A .net class library for calculating the Gematria / Gematriya value of strings of Hebrew text, or convert numbers into Hebrew Text.
Gematria or gimatria (Hebrew: גימטריא/גימטריה gēmaṭriyā) is a traditional Jewish system of assigning numerical value to a word or phrase (Wikipedia)
You can learn more about Gematria in one of these sites (1, 2)
The library is available for installation via nuget package:
PM> Install-Package Gematria
This library exposes the following methods, all available through the static Calculator
class:
GetGematriaValue
- Calculates the gematria value for all Hebrew letters in the given string.
- Ignores all characters that are not Hebrew letters.
GetNumericGematriaValue
- Calculates the gematria value for a string that is intended to represent a number (example: a year in the Hebrew calendar or page in a Hebrew book).
- This function expects that the given string will contain only one word, and will throw an error if more than one word is included
- (this is because a string of Hebrew characters representing a number will never consist of multiple words).
- Ignores non-Hebrew characters and punctuation in the given word.
ConvertToGematriaNumericString
- Convert a number into its Gematria Numeric Representation
Sample Usage:
Calculator.GetNumericGematriaValue("התשעד"); // returns 5774
Calculator.GetNumericGematriaValue("ה'תשע"ד"); // returns 5774
Calculator.ConvertToGematriaNumericString(613); // returns תרי"ג
Calculator.ConvertToGematriaNumericString(613, new GematriaOptions{ IncludeSeparators = false }); // returns תריג
As explained in the links above, there are different systems that can be used for translating Hebrew letters into numeric equivalents.

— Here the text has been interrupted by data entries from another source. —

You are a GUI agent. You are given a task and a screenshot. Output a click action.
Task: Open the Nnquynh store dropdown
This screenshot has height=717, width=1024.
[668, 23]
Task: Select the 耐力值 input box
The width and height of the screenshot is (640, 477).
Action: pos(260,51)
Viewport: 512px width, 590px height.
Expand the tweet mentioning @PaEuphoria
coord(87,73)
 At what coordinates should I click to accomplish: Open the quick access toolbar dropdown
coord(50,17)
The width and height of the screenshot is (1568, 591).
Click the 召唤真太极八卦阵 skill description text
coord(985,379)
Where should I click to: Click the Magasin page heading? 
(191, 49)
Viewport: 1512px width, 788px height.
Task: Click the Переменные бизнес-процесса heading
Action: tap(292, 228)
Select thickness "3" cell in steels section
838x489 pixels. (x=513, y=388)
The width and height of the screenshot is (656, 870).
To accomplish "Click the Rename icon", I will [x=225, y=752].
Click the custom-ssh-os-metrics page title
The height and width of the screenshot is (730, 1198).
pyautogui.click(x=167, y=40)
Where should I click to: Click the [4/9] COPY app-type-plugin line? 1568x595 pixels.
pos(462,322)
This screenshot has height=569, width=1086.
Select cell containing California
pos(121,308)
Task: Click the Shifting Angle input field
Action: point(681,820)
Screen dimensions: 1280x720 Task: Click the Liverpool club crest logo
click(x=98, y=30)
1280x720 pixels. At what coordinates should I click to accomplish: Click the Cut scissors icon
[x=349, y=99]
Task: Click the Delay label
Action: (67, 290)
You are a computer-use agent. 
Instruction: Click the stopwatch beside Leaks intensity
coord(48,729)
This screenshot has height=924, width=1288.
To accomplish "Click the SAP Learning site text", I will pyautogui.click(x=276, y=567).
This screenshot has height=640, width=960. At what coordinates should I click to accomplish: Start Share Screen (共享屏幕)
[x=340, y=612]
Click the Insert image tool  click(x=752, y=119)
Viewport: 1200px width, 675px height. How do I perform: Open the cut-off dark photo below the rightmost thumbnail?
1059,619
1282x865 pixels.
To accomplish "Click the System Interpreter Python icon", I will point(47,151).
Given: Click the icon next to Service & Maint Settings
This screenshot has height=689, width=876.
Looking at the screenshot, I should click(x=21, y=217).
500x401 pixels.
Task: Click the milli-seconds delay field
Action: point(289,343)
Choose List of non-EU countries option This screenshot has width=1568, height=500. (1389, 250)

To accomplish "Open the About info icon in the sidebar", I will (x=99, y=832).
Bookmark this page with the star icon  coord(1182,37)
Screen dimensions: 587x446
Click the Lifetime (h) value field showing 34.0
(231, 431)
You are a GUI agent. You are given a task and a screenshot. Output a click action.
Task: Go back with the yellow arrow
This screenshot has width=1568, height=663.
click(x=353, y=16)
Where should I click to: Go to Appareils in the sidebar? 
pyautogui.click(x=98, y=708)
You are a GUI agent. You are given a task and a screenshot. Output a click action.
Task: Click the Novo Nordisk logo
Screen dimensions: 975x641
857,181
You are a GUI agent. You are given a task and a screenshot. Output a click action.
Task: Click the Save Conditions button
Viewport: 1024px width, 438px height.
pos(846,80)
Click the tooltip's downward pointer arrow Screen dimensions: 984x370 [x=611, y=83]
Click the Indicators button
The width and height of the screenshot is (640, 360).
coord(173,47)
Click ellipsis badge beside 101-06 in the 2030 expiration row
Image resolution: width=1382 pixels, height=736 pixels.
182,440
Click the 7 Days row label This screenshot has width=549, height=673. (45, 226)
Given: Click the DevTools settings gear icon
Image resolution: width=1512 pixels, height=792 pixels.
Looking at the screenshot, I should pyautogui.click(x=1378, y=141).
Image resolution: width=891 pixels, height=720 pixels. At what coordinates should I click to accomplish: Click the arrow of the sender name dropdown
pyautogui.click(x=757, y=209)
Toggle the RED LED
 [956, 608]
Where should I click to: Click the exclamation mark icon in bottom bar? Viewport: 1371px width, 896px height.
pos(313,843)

The Gematria library allows use of the following four methods:
- Absolute Value (מספר הכרחי):
- Alef (א) through Tet (ט) are 1-9
- Yud (י) through Tzadik (צ) are 10-90, increasing in increments of 10
- Kuf (ק) through Tav (ת) are 100-400, increasing in increments of 100
- The five final forms (sofiyot | סופיות) in the alphabet are given the equivalent values to their non-final analogs
- This is the most standard method, used by default
- Absolute Alternate Value
- The same as the Absolute Value, except that the Final Forms continue from 500-900
- Ordinal Value (מספר סידורי)
- Alef starts at 1. Each following letter continues in sequence, with the final forms continuing the sequence (Tav = 22, Final Tzadik = 27)
- Reduced Value (מספר קטן)
- Calculated the value of each letter using the absolute system, truncating all zeros
- Leads to a sequence of values in order of letters: 1-9, 1-9, 1-9
All code is (c) Yaakov Ellis and is released under the MIT License.